Una città-fabbrica che respirava l’umanesimo industriale, non i profitti. Dove Adriano Olivetti aveva insegnato che il lavoro doveva servire l’uomo, non viceversa. E dove un’idea – solo un’idea, ma dannatamente buona – poteva sfidare la logica dei colossi d’oltreoceano.

La P101 non si limitò a “esistere”. Spaccò il mercato, seppur con la discrezione tipica italiana: 44.000 unità vendute, quasi tutte all’estero. Costava quanto un’utilitaria, ma era un motore di pensiero. Chi ci lavorava la chiamava “Perottina”, con un affetto da officina artigiana, ma chi la comprava sapeva di avere in mano qualcosa che sarebbe entrato nella storia.

In un mondo che cominciava a parlare di circuiti integrati, di moduli logici, di automazione, la P101 rappresentava la semplicità geniale, l’intuizione pura. “Una Ferrari nascosta sotto il cofano di una 500,” disse qualcuno a Stanford anni dopo. Il paradosso: il primo computer “personale” non venne dagli Stati Uniti, ma da un’Italia che credeva ancora nella cultura politecnica e nell’industria come missione civile.

Ma come spesso accade nel Bel Paese, ciò che nasce col genio finisce nei faldoni della burocrazia o negli scatoloni della memoria.
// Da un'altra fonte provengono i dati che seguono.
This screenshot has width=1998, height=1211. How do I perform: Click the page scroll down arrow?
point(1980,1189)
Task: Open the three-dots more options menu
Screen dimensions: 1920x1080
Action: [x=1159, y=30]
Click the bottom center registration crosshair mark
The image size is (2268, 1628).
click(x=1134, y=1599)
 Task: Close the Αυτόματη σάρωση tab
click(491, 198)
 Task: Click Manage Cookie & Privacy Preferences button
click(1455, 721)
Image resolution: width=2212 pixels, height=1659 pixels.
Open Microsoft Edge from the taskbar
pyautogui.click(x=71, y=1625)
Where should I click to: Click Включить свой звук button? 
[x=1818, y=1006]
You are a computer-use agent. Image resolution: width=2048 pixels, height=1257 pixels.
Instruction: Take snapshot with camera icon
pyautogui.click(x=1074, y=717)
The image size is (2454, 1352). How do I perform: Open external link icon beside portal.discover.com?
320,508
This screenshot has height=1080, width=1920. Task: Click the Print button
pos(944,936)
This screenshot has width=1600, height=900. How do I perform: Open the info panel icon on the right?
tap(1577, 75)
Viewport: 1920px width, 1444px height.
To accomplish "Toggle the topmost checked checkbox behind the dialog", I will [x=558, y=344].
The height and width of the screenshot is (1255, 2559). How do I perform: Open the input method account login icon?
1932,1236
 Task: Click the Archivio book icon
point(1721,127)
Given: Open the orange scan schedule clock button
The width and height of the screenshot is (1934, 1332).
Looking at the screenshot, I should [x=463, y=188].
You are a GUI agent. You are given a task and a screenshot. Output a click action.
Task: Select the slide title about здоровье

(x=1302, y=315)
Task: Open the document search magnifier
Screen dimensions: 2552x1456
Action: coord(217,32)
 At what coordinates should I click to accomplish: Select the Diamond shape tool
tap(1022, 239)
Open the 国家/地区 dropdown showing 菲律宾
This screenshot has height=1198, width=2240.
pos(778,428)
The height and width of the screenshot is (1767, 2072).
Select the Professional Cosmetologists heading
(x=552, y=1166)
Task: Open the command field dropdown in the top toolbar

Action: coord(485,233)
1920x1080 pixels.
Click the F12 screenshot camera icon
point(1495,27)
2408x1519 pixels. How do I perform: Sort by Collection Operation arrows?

La Olivetti, già colpita dalla scomparsa improvvisa di Adriano e poi di Mario Tchou, non seppe (o non volle) difendere la sua creatura. La Programma 101 rimase una splendida meteora, mentre altri — negli USA, in Giappone — capirono la lezione e ci costruirono sopra imperi.

Eppure, l’impatto fu enorme. Steve Wozniak, il co-fondatore di Apple, dichiarò anni dopo di essersi ispirato al modello della P101. E in fondo, ogni PC, ogni laptop, ogni smartphone, porta con sé un pezzetto di quella visione: l’idea che la tecnologia non sia solo per scienziati in camice bianco, ma per persone comuni, sulla loro scrivania, nella loro vita.

Così, caro lettore, mentre scorri le notifiche sul tuo telefono o mandi un’email da un computer portatile che pesa meno di un chilo, ricorda che c’è stato un tempo in cui tutto questo è cominciato con una macchina nata in provincia, tra i monti del Canavese, lontano dai riflettori ma vicino al cuore dell’ingegno umano.

Non c’era bisogno di Silicon Valley. Bastavano un’idea buona, una comunità che crede nel lavoro, e una fabbrica che sapeva mettere insieme tecnica, bellezza e giustizia.

Questo, oggi, è un monito. Perché se lo abbiamo fatto una volta, possiamo rifarlo. Ma serve crederci. Servono visionari. E serve non dimenticare.